Ben sourit. « Ce phénomène n’est pas spécifique au voyage dans le temps. En météorologie, on l’appelle “dépendance sensible aux conditions initiales”. L’atmosphère est chaotique : un événement mineur à un endroit peut avoir un effet important sur un autre. Agitez la main en Chine, et une tempête pourrait se lever sur l’Atlantique. De même, écraser un puceron en 1880 modifierait peut-être l’élection présidentielle de 1996. C’est une bonne analogie, Doug, sauf que le lien n’est pas exactement causal. Il y a dans l’atmosphère des caractéristiques stables qui tendent à se reproduire, quel que soit…
— Des attracteurs », avança Archer au grand plaisir de Ben. « Vous vous tenez au courant des mathématiques contemporaines ? »

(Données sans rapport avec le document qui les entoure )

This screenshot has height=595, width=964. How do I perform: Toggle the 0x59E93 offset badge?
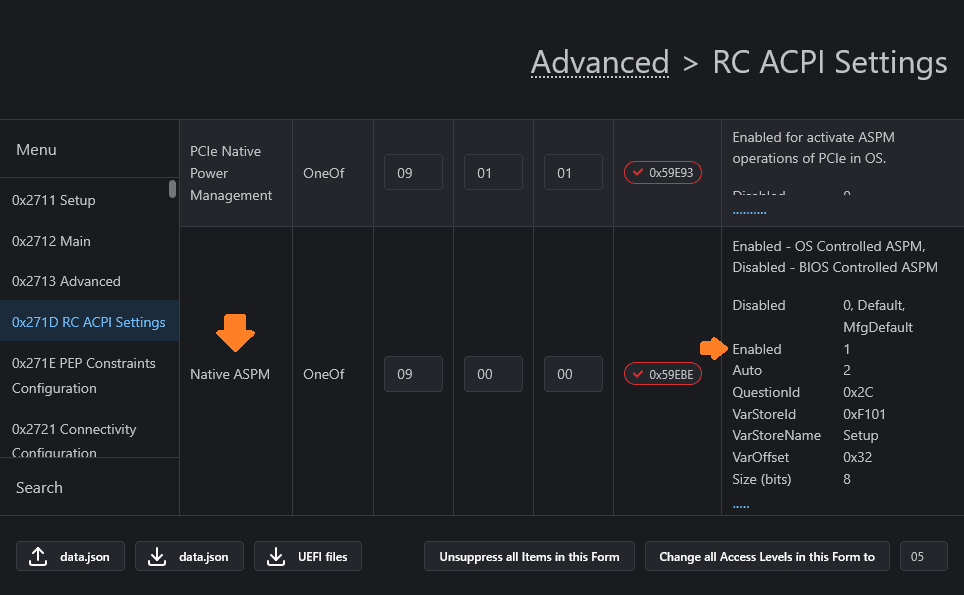pos(662,173)
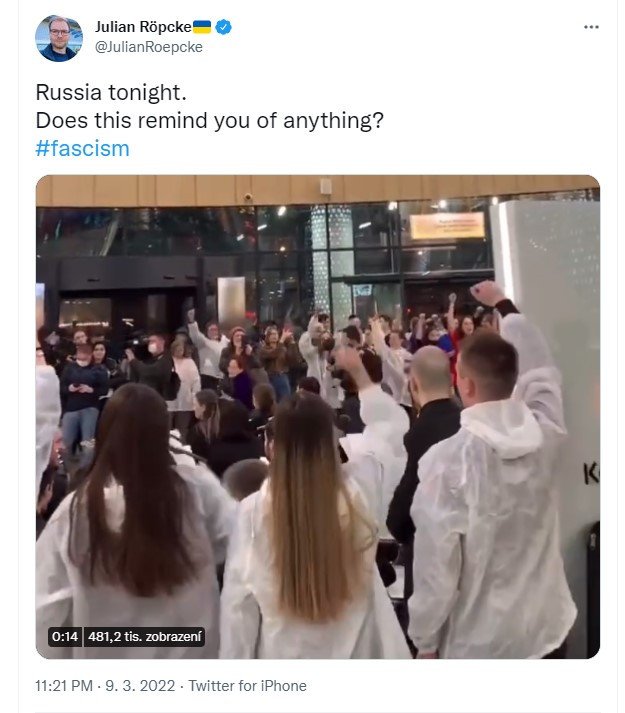Open the 11:21 PM timestamp link
The height and width of the screenshot is (713, 625).
pos(64,686)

Archer sourit. « J’essaye.
— On m’a dit qu’il existait des structures similaires dans le temps historique… des structures qui ont tendance à persister. Mais oui, la possibilité d’un changement existe. C’est le phénomène de l’influence de l’observateur. La règle est que le présent reste toujours le présent. Le passé est toujours déterminé et immuable, le futur toujours indéterminé… peu importe où vous êtes.
— D’ici, dit Archer, l’année 1988 ne peut être modifiée…
— Parce qu’elle appartient au passé.